The new method is likely to be of great value to cancer research. Identifying rare sub-populations of cells in tumors and understanding their role in the survival and progression of cancers can provide invaluable information for the development of diagnostics and targeted therapies. A study recently published by Ludwig researchers described, for example, how certain subpopulations of cells in melanomas can be pushed into a drug-susceptible state and then destroyed by chemotherapy. More such strategies might be devised as researchers get a better handle on the cellular species found in different types of tumors, and the patterns of gene expression that define them.
Because Smart-seq2 relies on off-the-shelf reagents, it costs roughly a twentieth as much as the commercialized kit, which should allow researchers to conduct sophisticated analyses of single cells on a much larger scale. It can also be improved further by the scientific community, since its constituent components and rationale are both open to the public.
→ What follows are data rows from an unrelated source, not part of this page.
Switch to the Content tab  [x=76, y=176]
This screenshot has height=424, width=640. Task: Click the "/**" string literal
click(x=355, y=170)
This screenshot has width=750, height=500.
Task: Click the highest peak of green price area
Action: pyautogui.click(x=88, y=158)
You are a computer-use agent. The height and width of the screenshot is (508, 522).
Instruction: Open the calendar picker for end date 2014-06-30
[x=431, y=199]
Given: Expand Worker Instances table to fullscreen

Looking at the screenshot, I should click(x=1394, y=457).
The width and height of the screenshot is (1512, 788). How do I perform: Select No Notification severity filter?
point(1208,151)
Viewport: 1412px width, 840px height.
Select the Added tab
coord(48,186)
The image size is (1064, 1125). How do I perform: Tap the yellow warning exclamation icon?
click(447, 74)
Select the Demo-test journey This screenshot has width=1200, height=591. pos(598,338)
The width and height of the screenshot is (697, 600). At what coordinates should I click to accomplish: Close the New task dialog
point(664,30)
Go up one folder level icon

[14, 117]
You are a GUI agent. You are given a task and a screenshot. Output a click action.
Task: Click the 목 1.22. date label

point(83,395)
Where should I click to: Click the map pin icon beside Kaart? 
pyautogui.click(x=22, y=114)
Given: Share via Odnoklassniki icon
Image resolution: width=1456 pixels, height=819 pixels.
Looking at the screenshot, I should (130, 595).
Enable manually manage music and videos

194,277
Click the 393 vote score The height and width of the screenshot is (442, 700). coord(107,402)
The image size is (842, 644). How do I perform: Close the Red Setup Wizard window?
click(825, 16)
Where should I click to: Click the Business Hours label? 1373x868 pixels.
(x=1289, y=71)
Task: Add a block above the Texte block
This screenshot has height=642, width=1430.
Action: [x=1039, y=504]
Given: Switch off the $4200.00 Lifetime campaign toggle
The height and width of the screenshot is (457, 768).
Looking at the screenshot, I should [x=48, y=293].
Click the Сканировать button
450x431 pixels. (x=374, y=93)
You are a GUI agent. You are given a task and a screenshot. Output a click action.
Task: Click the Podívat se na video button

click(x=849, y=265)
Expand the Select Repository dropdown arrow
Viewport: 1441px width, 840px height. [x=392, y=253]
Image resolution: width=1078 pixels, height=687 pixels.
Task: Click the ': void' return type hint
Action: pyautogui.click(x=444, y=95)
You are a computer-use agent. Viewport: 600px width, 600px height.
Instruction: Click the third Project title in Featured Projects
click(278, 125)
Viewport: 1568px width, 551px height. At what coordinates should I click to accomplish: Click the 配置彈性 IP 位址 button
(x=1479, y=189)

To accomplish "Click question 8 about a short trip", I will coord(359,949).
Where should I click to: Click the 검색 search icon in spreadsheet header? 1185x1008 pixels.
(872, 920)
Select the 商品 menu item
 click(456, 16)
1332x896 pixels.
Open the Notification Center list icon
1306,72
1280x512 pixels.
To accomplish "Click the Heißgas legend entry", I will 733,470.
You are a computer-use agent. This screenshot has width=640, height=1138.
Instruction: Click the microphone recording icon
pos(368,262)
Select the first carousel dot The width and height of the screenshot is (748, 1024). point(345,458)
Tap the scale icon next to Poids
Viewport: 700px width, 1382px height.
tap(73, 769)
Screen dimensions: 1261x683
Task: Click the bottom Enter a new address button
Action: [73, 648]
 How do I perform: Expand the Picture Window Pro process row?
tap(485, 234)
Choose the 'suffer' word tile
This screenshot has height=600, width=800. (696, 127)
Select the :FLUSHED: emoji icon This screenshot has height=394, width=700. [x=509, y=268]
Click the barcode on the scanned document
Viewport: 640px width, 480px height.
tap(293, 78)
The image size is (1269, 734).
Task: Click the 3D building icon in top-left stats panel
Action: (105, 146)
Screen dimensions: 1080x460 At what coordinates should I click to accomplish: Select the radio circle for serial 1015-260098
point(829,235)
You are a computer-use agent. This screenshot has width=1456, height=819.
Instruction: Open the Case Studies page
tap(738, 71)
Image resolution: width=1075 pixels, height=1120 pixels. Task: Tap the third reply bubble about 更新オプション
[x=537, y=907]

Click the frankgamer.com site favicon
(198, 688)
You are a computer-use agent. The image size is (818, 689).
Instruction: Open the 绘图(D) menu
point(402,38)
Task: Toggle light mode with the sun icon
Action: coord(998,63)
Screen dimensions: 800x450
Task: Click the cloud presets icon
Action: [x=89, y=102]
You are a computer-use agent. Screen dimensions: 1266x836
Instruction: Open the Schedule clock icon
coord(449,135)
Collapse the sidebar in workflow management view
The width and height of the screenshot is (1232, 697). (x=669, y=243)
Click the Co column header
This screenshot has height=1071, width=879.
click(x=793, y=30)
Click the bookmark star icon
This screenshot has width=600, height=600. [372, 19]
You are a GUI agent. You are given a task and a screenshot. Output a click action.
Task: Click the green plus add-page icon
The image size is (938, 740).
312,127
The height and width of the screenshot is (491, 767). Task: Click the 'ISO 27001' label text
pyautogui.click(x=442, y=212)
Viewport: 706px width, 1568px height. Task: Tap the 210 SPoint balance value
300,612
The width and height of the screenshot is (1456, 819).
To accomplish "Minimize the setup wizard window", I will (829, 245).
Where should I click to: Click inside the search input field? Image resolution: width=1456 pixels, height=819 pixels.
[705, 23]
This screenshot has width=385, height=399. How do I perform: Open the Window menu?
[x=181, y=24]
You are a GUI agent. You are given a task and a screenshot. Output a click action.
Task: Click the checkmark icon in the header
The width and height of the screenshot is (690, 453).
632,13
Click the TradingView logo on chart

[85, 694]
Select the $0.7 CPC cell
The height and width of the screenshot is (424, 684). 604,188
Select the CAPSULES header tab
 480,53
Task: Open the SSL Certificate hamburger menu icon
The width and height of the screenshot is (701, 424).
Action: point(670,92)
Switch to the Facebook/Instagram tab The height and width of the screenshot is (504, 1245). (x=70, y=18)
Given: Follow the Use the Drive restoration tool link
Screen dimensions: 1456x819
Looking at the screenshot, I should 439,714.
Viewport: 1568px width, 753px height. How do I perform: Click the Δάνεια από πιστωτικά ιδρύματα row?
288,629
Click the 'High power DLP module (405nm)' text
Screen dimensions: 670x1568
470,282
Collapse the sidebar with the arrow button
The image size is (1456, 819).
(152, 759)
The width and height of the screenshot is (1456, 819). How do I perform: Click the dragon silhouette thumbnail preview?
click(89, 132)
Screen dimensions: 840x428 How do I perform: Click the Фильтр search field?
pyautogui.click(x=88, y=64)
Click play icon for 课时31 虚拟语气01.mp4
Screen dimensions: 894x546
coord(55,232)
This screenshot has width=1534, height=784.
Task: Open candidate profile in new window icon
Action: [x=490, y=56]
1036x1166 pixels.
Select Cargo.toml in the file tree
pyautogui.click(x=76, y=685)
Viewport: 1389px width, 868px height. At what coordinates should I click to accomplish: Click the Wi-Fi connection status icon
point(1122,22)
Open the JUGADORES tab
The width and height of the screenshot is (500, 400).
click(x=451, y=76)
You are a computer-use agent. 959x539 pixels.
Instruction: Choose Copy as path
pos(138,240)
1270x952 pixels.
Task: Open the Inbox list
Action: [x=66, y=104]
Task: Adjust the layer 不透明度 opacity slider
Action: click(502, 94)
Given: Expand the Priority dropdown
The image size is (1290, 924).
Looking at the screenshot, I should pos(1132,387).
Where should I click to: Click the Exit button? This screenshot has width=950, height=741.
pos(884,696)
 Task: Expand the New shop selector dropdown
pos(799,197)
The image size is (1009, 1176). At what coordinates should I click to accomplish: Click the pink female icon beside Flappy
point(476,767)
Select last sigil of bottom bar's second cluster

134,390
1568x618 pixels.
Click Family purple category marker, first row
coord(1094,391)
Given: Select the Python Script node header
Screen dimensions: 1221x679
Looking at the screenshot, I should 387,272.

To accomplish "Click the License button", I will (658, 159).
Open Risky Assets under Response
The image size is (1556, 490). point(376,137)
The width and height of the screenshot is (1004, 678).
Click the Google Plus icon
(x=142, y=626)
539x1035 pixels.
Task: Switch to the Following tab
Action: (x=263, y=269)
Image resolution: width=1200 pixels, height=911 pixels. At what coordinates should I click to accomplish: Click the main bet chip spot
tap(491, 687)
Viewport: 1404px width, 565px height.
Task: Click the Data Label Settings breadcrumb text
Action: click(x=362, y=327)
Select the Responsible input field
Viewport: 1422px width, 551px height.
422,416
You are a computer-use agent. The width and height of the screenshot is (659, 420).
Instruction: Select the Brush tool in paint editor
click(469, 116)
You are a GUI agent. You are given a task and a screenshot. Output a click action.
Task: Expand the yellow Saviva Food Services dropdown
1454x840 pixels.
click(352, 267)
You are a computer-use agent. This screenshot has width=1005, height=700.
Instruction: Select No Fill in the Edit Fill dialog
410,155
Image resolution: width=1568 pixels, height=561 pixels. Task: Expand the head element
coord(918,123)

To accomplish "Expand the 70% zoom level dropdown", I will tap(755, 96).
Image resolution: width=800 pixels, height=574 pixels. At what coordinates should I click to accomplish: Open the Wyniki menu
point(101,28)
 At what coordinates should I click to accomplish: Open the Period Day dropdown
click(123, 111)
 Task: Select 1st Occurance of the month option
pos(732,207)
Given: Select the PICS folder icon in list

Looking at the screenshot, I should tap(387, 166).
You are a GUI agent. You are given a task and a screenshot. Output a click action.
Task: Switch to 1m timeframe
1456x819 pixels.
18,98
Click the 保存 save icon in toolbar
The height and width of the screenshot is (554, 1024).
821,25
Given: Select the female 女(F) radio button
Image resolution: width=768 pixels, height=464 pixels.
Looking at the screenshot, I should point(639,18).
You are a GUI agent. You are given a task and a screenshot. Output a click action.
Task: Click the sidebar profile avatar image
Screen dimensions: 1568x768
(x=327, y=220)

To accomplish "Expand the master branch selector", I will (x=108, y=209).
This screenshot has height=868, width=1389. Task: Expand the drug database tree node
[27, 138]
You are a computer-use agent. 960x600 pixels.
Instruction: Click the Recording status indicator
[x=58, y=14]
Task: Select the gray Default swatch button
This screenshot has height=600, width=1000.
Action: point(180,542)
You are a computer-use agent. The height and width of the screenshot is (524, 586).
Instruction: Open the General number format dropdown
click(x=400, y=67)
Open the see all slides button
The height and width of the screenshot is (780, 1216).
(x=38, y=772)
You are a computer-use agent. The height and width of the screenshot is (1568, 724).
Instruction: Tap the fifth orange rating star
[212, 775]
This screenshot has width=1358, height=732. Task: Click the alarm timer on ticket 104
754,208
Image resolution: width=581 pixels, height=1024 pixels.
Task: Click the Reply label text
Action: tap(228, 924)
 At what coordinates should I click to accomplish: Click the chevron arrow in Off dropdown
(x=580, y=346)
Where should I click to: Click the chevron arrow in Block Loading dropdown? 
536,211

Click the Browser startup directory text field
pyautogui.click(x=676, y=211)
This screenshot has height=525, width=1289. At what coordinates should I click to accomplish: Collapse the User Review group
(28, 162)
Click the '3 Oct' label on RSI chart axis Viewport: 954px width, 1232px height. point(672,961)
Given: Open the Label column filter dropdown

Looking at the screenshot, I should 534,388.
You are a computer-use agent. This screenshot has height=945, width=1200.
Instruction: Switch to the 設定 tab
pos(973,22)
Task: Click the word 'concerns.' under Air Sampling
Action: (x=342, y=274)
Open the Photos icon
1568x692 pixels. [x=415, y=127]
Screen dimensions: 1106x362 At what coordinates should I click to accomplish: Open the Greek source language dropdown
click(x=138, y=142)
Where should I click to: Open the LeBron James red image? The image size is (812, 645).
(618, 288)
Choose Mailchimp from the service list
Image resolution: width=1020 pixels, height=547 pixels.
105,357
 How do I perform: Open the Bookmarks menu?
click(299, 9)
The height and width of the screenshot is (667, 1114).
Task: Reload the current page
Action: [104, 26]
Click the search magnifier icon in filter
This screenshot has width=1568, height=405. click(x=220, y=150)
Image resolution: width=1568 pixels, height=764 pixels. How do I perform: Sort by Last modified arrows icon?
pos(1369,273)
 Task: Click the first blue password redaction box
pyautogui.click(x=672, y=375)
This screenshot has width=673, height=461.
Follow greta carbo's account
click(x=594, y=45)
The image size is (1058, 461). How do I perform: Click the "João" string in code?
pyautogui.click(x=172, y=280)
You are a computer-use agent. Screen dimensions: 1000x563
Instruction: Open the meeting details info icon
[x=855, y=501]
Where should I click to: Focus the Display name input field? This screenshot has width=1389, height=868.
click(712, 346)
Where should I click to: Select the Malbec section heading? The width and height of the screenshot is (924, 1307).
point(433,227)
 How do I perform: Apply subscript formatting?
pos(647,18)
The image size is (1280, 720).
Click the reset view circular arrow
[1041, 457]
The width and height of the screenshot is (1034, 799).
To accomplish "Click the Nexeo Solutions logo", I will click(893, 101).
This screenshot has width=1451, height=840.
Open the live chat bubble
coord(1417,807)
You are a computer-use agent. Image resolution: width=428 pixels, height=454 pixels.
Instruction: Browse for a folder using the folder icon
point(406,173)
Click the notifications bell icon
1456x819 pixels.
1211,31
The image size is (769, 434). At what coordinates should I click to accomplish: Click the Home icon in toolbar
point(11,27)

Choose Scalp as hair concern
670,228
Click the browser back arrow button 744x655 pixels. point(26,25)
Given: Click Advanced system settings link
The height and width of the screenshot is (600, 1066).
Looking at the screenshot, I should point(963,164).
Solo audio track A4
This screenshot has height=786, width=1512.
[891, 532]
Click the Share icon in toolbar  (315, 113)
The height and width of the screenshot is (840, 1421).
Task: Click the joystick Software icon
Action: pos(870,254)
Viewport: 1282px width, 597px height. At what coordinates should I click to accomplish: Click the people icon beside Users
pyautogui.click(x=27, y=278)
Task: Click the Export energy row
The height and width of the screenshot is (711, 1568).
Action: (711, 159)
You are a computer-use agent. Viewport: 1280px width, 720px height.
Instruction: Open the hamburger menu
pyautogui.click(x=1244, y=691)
Armed with the more effective and affordable Smart-seq2, Sandberg's lab is now moving ahead on projects that require a large-scale, single-cell gene expression analysis. "Now all researchers can do their own single-cell gene expression analysis by buying the components of the process described in this paper and assembling their own kits," says Sandberg.
Explore further: Sensitive technique for taking RNA inventory of individual cells offers powerful tool
More information: Smart-seq2 for sensitive full-length transcriptome profiling in single cells, DOI: 10.1038/nmeth.2639
Medical Xpress on facebook
Related Stories
New genomic sequencing method enables 'smarter' anaysis of individual cells
Jul 22, 2012
Only by viewing a Seurat painting at close range can you appreciate the hidden complexities of pointillism – small, distinct dots of pure color applied in patterns to form an image from a distance. Similarly, biologists ...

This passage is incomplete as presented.